Your task >> The records that follow are to be transcribed in full, leaving out each picture.

Available data >>
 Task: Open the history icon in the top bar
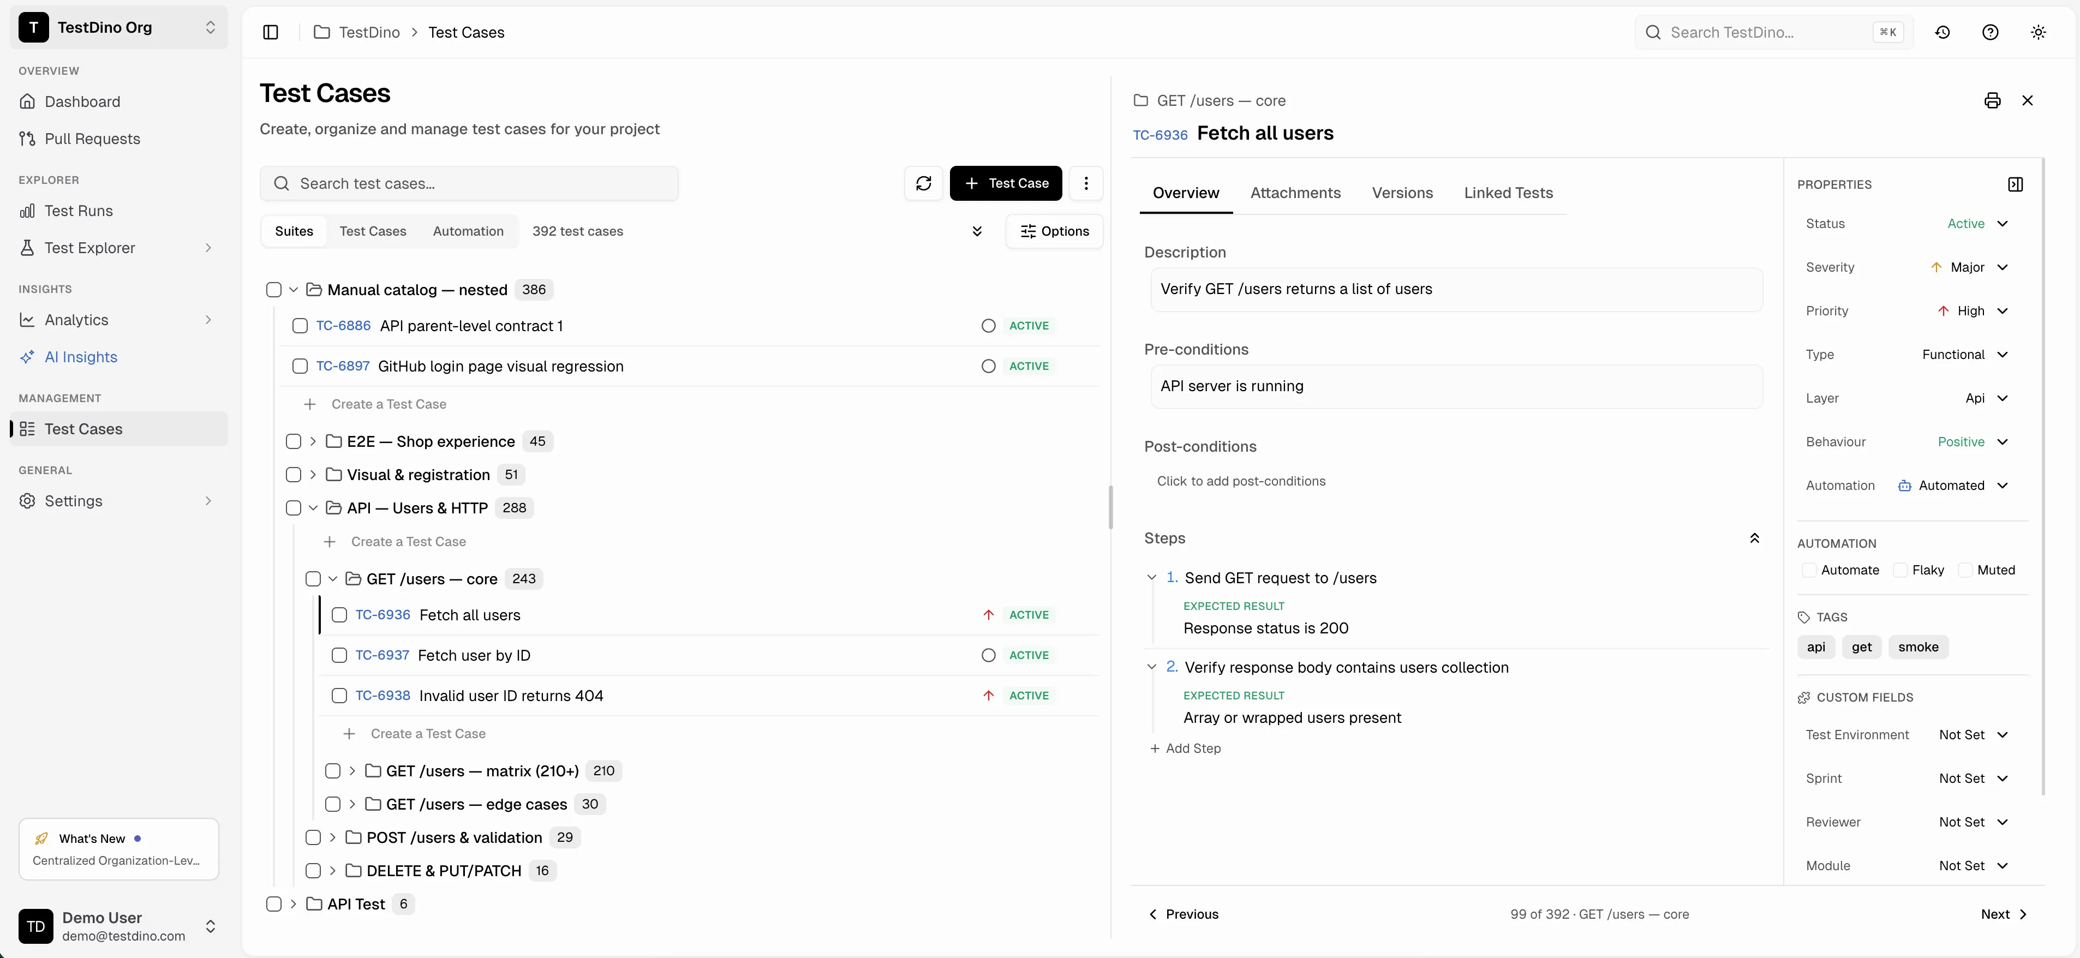[x=1943, y=32]
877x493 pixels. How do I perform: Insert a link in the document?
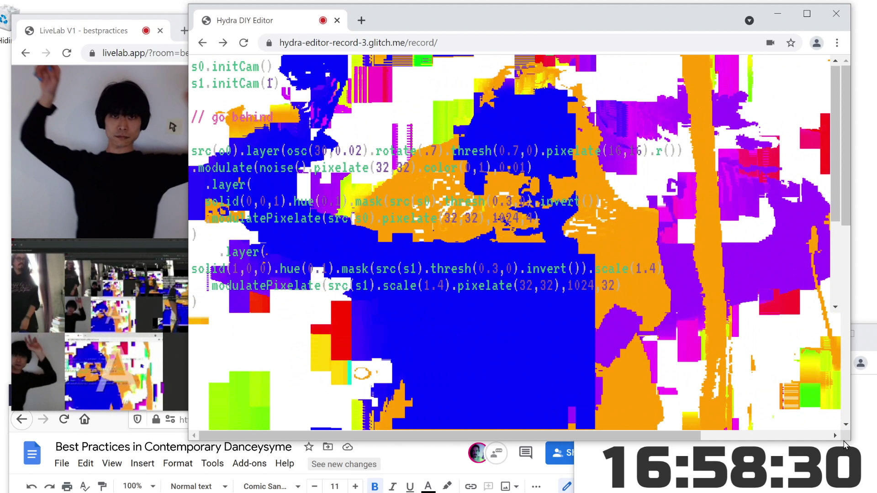point(470,486)
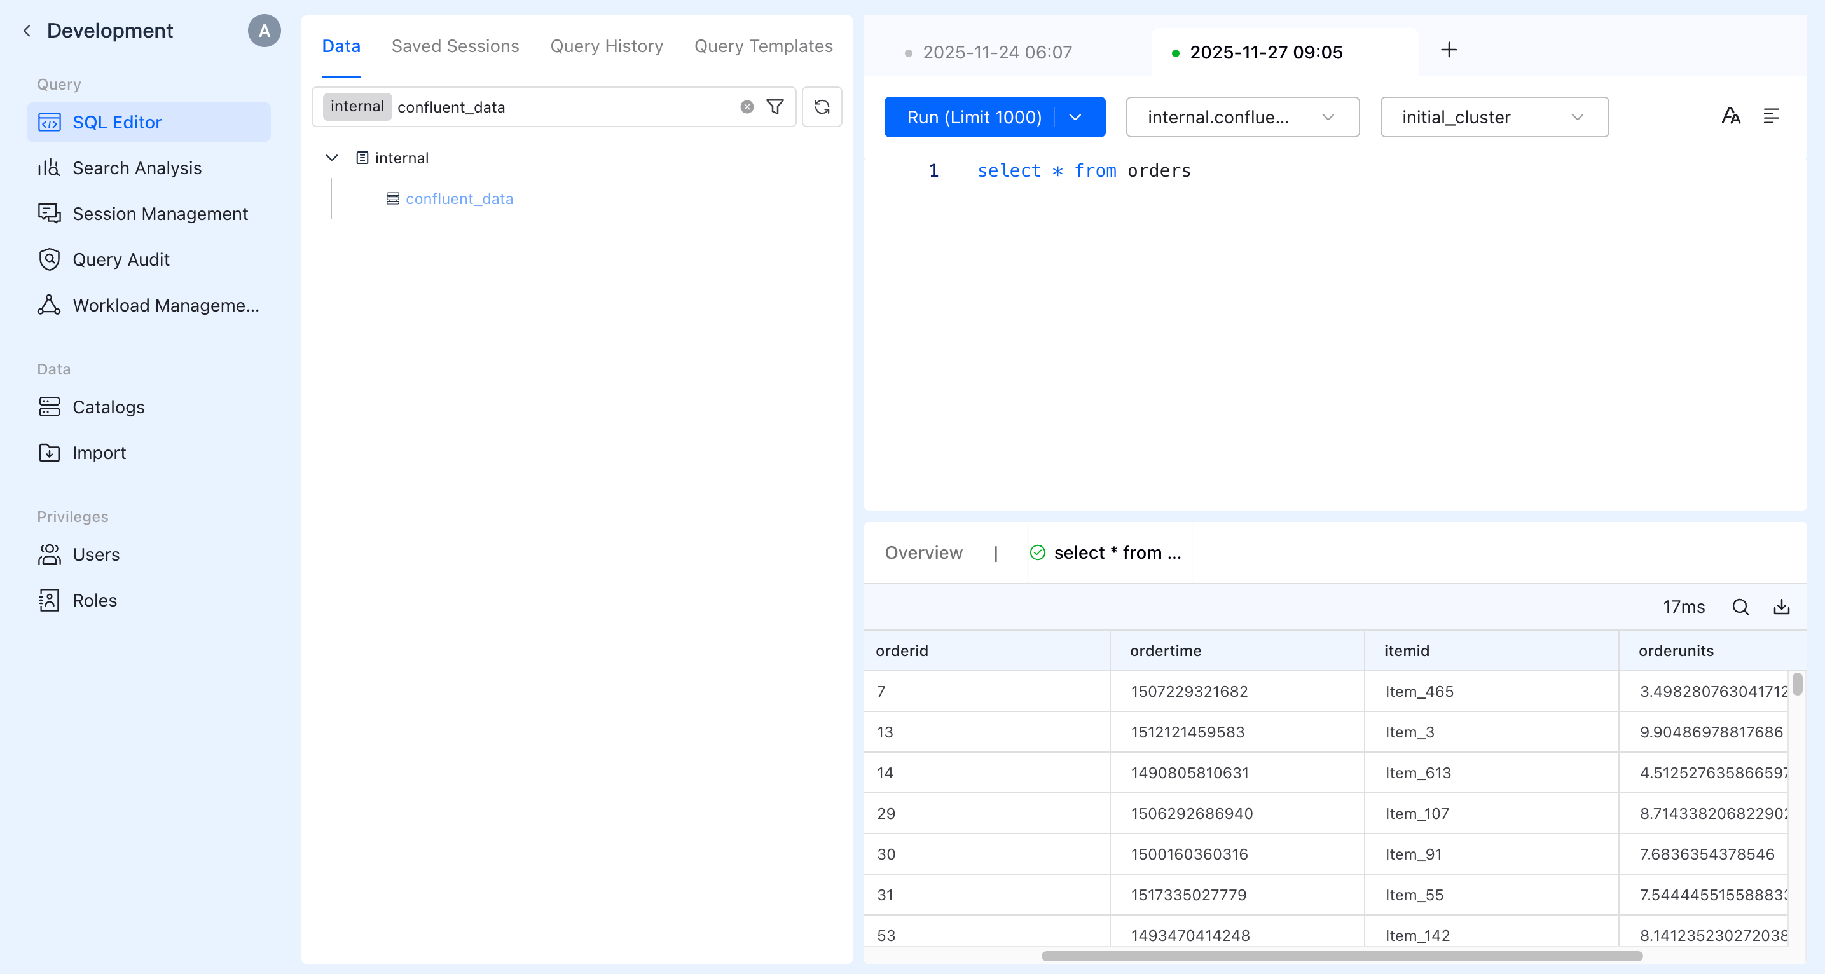The width and height of the screenshot is (1825, 974).
Task: Switch to the Query History tab
Action: coord(606,46)
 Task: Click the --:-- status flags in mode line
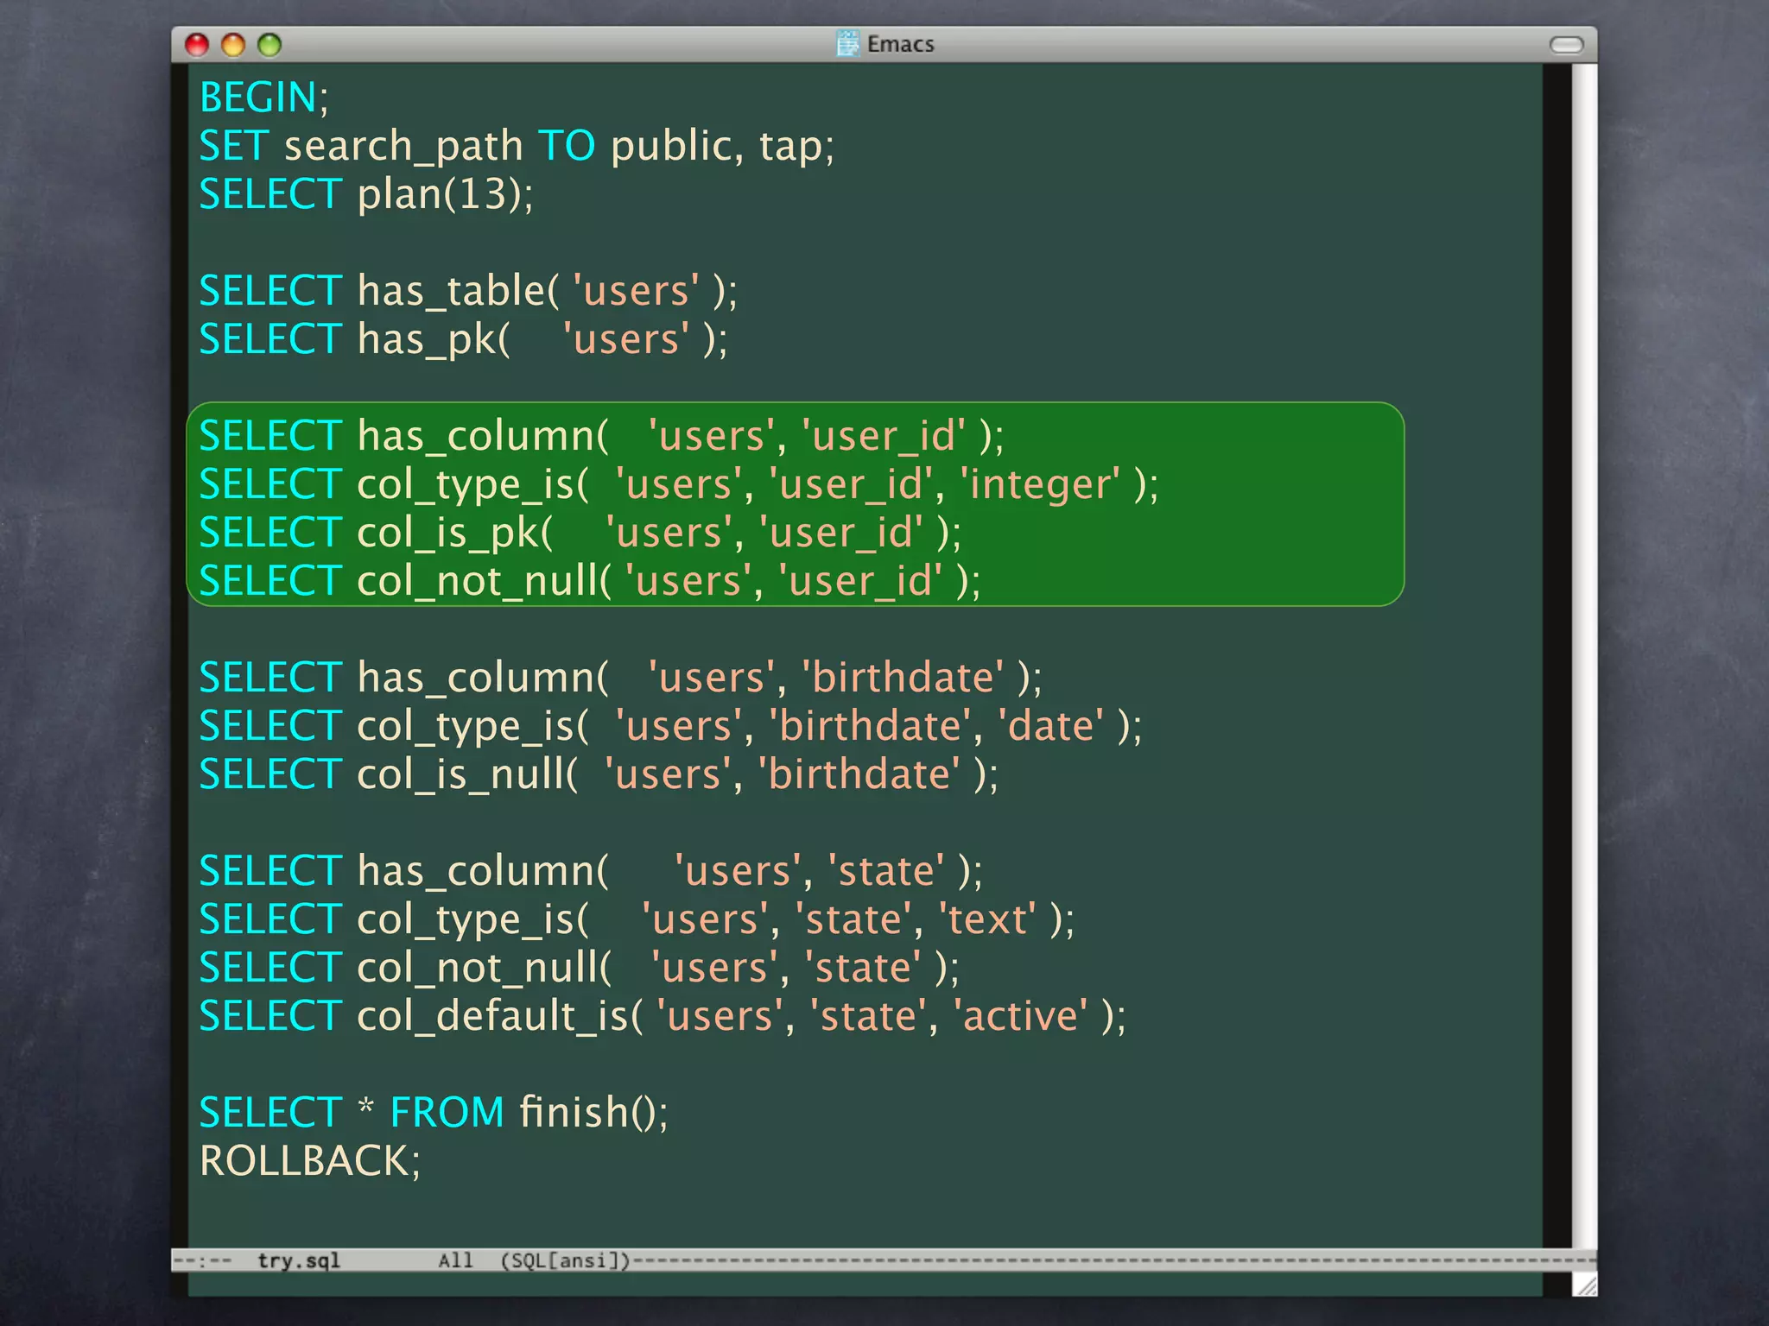point(203,1260)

Worked solution >>
 Task: Open the history icon in the top bar
[x=1943, y=32]
877x493 pixels. How do I perform: Insert a link in the document?
point(470,486)
The width and height of the screenshot is (1825, 974).
Task: Switch to the Query History tab
Action: coord(606,46)
 Task: Click the --:-- status flags in mode line
point(203,1260)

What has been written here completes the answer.